*Required work:*
Please print the whole listing again, exactly as shown.

*Supplied records:*
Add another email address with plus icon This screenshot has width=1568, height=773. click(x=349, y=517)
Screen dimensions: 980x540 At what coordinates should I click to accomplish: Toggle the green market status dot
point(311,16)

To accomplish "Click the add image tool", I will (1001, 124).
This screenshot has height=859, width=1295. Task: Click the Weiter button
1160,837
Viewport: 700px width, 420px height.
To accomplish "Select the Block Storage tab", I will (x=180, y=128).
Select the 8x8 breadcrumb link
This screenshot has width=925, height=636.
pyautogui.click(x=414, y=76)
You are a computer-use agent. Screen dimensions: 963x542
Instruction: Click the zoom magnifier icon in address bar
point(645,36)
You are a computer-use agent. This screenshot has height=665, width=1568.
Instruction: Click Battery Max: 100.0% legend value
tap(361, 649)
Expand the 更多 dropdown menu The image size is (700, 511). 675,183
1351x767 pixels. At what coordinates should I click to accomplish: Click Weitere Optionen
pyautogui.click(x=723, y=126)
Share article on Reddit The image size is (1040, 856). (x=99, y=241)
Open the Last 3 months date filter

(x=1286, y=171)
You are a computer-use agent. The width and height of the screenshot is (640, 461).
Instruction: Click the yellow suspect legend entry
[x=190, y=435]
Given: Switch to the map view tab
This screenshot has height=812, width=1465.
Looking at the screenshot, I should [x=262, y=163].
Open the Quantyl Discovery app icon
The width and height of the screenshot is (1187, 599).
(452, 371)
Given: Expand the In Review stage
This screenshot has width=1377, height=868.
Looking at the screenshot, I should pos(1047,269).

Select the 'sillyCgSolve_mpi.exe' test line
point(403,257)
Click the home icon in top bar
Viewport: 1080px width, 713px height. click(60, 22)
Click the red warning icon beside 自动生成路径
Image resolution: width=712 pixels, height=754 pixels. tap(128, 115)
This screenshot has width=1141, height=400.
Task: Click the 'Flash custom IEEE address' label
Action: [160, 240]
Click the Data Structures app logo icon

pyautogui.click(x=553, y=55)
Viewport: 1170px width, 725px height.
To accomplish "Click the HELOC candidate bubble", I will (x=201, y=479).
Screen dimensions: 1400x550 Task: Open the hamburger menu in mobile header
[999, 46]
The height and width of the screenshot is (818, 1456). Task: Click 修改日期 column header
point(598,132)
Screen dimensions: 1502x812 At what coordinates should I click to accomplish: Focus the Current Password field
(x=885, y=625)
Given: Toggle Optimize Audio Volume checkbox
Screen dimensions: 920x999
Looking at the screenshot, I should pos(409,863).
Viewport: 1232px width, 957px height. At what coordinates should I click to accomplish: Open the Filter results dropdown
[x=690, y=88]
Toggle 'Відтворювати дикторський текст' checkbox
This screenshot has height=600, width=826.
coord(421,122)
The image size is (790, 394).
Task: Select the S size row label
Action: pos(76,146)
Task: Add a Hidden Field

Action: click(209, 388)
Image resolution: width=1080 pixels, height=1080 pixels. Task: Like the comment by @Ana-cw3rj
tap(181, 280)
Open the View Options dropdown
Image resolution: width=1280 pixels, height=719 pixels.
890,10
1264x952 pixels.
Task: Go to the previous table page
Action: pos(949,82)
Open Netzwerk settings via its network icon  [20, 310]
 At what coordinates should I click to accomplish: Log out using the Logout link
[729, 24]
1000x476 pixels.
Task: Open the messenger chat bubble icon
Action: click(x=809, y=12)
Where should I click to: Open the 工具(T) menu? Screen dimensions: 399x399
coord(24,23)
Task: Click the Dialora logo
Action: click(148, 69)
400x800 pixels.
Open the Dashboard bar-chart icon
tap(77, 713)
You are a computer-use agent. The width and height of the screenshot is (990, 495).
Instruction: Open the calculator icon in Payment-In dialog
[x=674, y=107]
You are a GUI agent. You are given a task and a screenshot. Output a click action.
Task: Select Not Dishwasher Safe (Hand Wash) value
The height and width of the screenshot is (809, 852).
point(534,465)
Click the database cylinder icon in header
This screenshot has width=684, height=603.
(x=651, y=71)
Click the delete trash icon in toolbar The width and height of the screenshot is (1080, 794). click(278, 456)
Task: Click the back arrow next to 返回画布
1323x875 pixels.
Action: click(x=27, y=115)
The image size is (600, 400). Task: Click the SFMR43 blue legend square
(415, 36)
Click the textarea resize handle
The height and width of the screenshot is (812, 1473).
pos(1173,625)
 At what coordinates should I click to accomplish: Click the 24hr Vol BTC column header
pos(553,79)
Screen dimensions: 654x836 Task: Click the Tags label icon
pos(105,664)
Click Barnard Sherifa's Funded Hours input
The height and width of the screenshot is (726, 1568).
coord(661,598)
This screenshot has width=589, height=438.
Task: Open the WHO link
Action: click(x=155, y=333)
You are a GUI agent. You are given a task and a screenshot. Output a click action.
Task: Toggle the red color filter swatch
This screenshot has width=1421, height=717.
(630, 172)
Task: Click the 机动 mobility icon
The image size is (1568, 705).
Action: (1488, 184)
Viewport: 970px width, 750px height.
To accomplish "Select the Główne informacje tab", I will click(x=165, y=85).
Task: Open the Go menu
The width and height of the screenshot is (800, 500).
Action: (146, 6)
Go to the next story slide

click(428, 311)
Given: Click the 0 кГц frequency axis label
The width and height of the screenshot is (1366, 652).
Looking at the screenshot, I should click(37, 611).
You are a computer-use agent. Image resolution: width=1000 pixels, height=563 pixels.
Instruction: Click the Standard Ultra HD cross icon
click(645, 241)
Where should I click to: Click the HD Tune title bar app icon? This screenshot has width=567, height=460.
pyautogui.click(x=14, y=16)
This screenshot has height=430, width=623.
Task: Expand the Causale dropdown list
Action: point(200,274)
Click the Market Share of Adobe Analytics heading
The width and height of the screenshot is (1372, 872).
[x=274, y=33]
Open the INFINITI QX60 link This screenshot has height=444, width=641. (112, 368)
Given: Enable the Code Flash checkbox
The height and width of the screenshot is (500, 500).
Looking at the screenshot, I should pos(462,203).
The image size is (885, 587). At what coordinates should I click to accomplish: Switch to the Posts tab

*Exercise response:*
Add another email address with plus icon This screenshot has width=1568, height=773. click(x=349, y=517)
Screen dimensions: 980x540 At what coordinates should I click to accomplish: Toggle the green market status dot
point(311,16)

To accomplish "Click the add image tool", I will (1001, 124).
This screenshot has height=859, width=1295. Task: Click the Weiter button
1160,837
Viewport: 700px width, 420px height.
To accomplish "Select the Block Storage tab", I will (x=180, y=128).
Select the 8x8 breadcrumb link
This screenshot has width=925, height=636.
pyautogui.click(x=414, y=76)
You are a computer-use agent. Screen dimensions: 963x542
Instruction: Click the zoom magnifier icon in address bar
point(645,36)
You are a computer-use agent. This screenshot has height=665, width=1568.
Instruction: Click Battery Max: 100.0% legend value
tap(361, 649)
Expand the 更多 dropdown menu The image size is (700, 511). 675,183
1351x767 pixels. At what coordinates should I click to accomplish: Click Weitere Optionen
pyautogui.click(x=723, y=126)
Share article on Reddit The image size is (1040, 856). (x=99, y=241)
Open the Last 3 months date filter

(x=1286, y=171)
You are a computer-use agent. The width and height of the screenshot is (640, 461).
Instruction: Click the yellow suspect legend entry
[x=190, y=435]
Given: Switch to the map view tab
This screenshot has height=812, width=1465.
Looking at the screenshot, I should [x=262, y=163].
Open the Quantyl Discovery app icon
The width and height of the screenshot is (1187, 599).
(452, 371)
Given: Expand the In Review stage
This screenshot has width=1377, height=868.
Looking at the screenshot, I should pos(1047,269).

Select the 'sillyCgSolve_mpi.exe' test line
point(403,257)
Click the home icon in top bar
Viewport: 1080px width, 713px height. click(60, 22)
Click the red warning icon beside 自动生成路径
Image resolution: width=712 pixels, height=754 pixels. tap(128, 115)
This screenshot has width=1141, height=400.
Task: Click the 'Flash custom IEEE address' label
Action: [160, 240]
Click the Data Structures app logo icon

pyautogui.click(x=553, y=55)
Viewport: 1170px width, 725px height.
To accomplish "Click the HELOC candidate bubble", I will (x=201, y=479).
Screen dimensions: 1400x550 Task: Open the hamburger menu in mobile header
[999, 46]
The height and width of the screenshot is (818, 1456). Task: Click 修改日期 column header
point(598,132)
Screen dimensions: 1502x812 At what coordinates should I click to accomplish: Focus the Current Password field
(x=885, y=625)
Given: Toggle Optimize Audio Volume checkbox
Screen dimensions: 920x999
Looking at the screenshot, I should pos(409,863).
Viewport: 1232px width, 957px height. At what coordinates should I click to accomplish: Open the Filter results dropdown
[x=690, y=88]
Toggle 'Відтворювати дикторський текст' checkbox
This screenshot has height=600, width=826.
coord(421,122)
The image size is (790, 394).
Task: Select the S size row label
Action: pos(76,146)
Task: Add a Hidden Field

Action: click(209, 388)
Image resolution: width=1080 pixels, height=1080 pixels. Task: Like the comment by @Ana-cw3rj
tap(181, 280)
Open the View Options dropdown
Image resolution: width=1280 pixels, height=719 pixels.
890,10
1264x952 pixels.
Task: Go to the previous table page
Action: pos(949,82)
Open Netzwerk settings via its network icon  [20, 310]
 At what coordinates should I click to accomplish: Log out using the Logout link
[729, 24]
1000x476 pixels.
Task: Open the messenger chat bubble icon
Action: click(x=809, y=12)
Where should I click to: Open the 工具(T) menu? Screen dimensions: 399x399
coord(24,23)
Task: Click the Dialora logo
Action: click(148, 69)
400x800 pixels.
Open the Dashboard bar-chart icon
tap(77, 713)
You are a computer-use agent. The width and height of the screenshot is (990, 495).
Instruction: Open the calculator icon in Payment-In dialog
[x=674, y=107]
You are a GUI agent. You are given a task and a screenshot. Output a click action.
Task: Select Not Dishwasher Safe (Hand Wash) value
The height and width of the screenshot is (809, 852).
point(534,465)
Click the database cylinder icon in header
This screenshot has width=684, height=603.
(x=651, y=71)
Click the delete trash icon in toolbar The width and height of the screenshot is (1080, 794). click(278, 456)
Task: Click the back arrow next to 返回画布
1323x875 pixels.
Action: click(x=27, y=115)
The image size is (600, 400). Task: Click the SFMR43 blue legend square
(415, 36)
Click the textarea resize handle
The height and width of the screenshot is (812, 1473).
pos(1173,625)
 At what coordinates should I click to accomplish: Click the 24hr Vol BTC column header
pos(553,79)
Screen dimensions: 654x836 Task: Click the Tags label icon
pos(105,664)
Click Barnard Sherifa's Funded Hours input
The height and width of the screenshot is (726, 1568).
coord(661,598)
This screenshot has width=589, height=438.
Task: Open the WHO link
Action: click(x=155, y=333)
You are a GUI agent. You are given a task and a screenshot. Output a click action.
Task: Toggle the red color filter swatch
This screenshot has width=1421, height=717.
(630, 172)
Task: Click the 机动 mobility icon
The image size is (1568, 705).
Action: (1488, 184)
Viewport: 970px width, 750px height.
To accomplish "Select the Główne informacje tab", I will click(x=165, y=85).
Task: Open the Go menu
The width and height of the screenshot is (800, 500).
Action: (146, 6)
Go to the next story slide

click(428, 311)
Given: Click the 0 кГц frequency axis label
The width and height of the screenshot is (1366, 652).
Looking at the screenshot, I should click(37, 611).
You are a computer-use agent. Image resolution: width=1000 pixels, height=563 pixels.
Instruction: Click the Standard Ultra HD cross icon
click(645, 241)
Where should I click to: Click the HD Tune title bar app icon? This screenshot has width=567, height=460.
pyautogui.click(x=14, y=16)
This screenshot has height=430, width=623.
Task: Expand the Causale dropdown list
Action: point(200,274)
Click the Market Share of Adobe Analytics heading
The width and height of the screenshot is (1372, 872).
[x=274, y=33]
Open the INFINITI QX60 link This screenshot has height=444, width=641. (112, 368)
Given: Enable the Code Flash checkbox
The height and width of the screenshot is (500, 500).
Looking at the screenshot, I should pos(462,203).
The image size is (885, 587). At what coordinates should I click to accomplish: Switch to the Posts tab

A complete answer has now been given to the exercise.